## SOURCE DOCUMENT
-- start --

Latest research from the AIC reveals parents vastly underestimate amount of student debt.

The latest student debt research from the Association of Investment Companies (AIC) demonstrates that both parents and students are underestimating student debt. Students at university or planning to go to university think they will leave university with an average of £37,935 worth of debt. Parents on the other hand, vastly underestimated this figure and said, on average, they’d expect their children to leave university with £23,954 of student debt. Both estimates are lower than that of the Institute for Fiscal Studies, which last year forecast that student debt would rise to over £50,000.

Although help with university costs remains the top priority for parents (48%) and students (43%), students are increasingly concerned about getting on the housing ladder. This year the key financial priority for 38% of students was help towards buying a first property, a 5-percentage point increase on 2017 (33%). In contrast, for parents, help towards buying a first property is less important than it was last year, with 34% rating it their top financial priority in comparison to 38% in 2017.

-- end --

## MATERIAL PROVIDED
-- start --

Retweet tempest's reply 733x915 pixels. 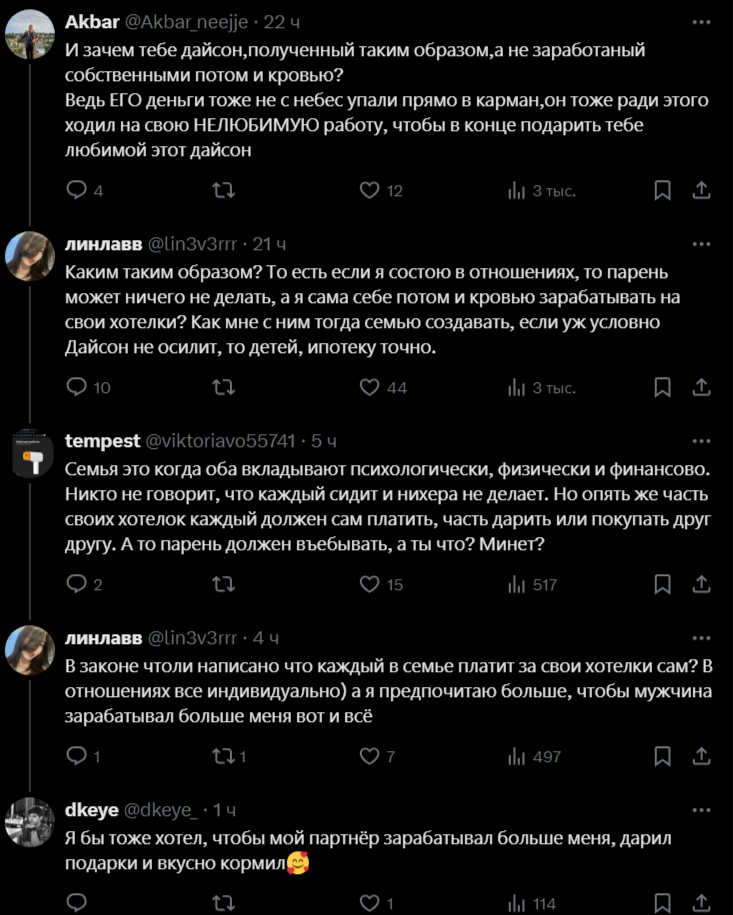coord(223,584)
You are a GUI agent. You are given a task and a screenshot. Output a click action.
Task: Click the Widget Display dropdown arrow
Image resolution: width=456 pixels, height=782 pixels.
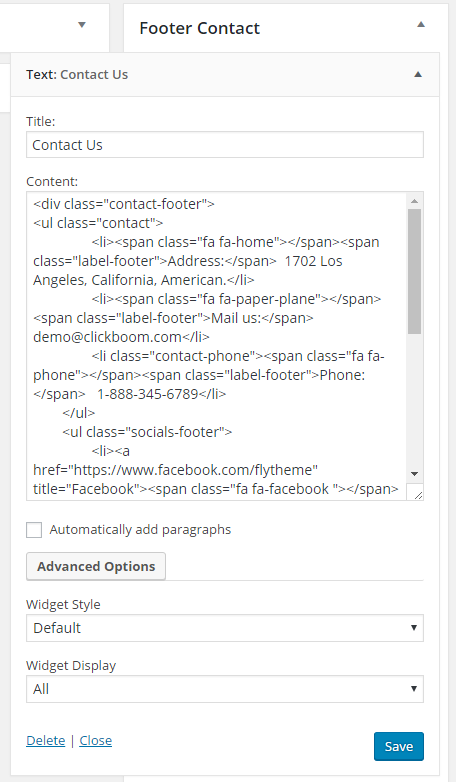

-- end --

## TASK SET
#1 In the article on student debt, how much debt did parents expect their children to leave university with, on average?
#2 Transcribe the stretch of the article on student debt from "Although help with" through "38% in 2017.".

## RESULTS OF THE TASKS
#1 £23,954

#2
Although help with university costs remains the top priority for parents (48%) and students (43%), students are increasingly concerned about getting on the housing ladder. This year the key financial priority for 38% of students was help towards buying a first property, a 5-percentage point increase on 2017 (33%). In contrast, for parents, help towards buying a first property is less important than it was last year, with 34% rating it their top financial priority in comparison to 38% in 2017.